再びここに来ている理由は、もちろん元凶の探索である。
「いないんじゃない? ずっとお空の上とか、他の水場とか」
「でもここぐらいしかいそうな場所なんて思いつかないんだよな」
もはや龍かどうか等どうでも良い。大事なのはこの災厄を食い止めることだ。樹木は倒れ、家屋は瓦礫と化し、人の行道は川となっている。死者はわずかしか出ていないのが幸いだが、許してはならぬだろうこんな事は。
けれども思いは虚しい。俺達には手掛かりがないのである。
――カチン。
「ばっ、ちょお前何やってんだよ!! 馬鹿か!?」
何が起こったのかと思ったのかと思えば、響が柄付手榴弾のピンを抜き取っていた。それは間も無く湖の、社の近くに放り込まれる。
「お褒めに与り光栄だな。見てろよ、水柱が立つぜ」
「いや褒めてねえぞ……」
何秒が経っただろうか。火薬が爆ぜる音に伴って、言う通り水面が隆起し、やがて柱の如き高さとなる。それはすぐに崩れ落ち……、なかった。

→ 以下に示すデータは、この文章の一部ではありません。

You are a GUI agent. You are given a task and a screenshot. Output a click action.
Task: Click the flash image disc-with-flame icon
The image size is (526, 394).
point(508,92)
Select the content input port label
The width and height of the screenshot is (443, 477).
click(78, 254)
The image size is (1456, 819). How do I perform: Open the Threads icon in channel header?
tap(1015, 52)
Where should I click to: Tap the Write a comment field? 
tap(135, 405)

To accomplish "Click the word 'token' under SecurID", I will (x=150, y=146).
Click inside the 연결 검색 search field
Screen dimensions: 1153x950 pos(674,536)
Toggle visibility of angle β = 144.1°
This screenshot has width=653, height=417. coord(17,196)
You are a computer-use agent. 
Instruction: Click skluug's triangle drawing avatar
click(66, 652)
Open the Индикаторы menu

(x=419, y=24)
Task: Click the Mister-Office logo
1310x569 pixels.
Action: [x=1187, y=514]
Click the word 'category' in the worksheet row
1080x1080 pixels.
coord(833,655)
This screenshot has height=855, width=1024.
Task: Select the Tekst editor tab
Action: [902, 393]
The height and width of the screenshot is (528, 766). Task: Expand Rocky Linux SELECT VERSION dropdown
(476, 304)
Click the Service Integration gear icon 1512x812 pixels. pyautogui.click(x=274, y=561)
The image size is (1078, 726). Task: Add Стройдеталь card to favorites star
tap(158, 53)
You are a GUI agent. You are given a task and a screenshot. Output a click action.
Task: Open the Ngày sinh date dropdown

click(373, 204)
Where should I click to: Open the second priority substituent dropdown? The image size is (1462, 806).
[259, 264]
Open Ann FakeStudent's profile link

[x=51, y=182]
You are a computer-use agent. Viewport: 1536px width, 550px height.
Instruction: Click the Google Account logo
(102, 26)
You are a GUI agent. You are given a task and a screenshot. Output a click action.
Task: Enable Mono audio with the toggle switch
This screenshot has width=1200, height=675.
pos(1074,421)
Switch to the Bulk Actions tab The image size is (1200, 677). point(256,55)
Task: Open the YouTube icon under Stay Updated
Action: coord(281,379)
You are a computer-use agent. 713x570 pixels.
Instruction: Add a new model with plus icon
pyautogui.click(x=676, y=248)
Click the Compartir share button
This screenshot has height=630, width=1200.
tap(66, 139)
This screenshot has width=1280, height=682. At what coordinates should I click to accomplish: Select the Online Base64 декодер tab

手榴弾が成した水柱に重ねる様に、巨大な水柱が1本立つ。それは伸びて伸びて天高く、見上げるほどの高さに成った時、中から――、異物が顔を出した。
「響、お前馬鹿だな。ああ馬鹿だ。凄い馬鹿だぞ!」
響の肩をポンポン叩きながら賞賛の意味で連呼する。こいつにはこの単語も褒め言葉らしいからな。
「だろ?」
もちろん彼は親指を立ててグーサイン。
「あんた達どっちも馬鹿よ……」
傍らの雪ももちろん引いていた。いつもの事だし構いはしない。
と言うか今はそんな場合ではないだろう。
「人よ、命惜しければこの地から去れ!!」
顕現するは、水色の鎧を纏いし龍。2本の角を頭部に持ち、伝承通りに髭も生やしている。その巨体は目に見える部分だけでおよそ20mはあった。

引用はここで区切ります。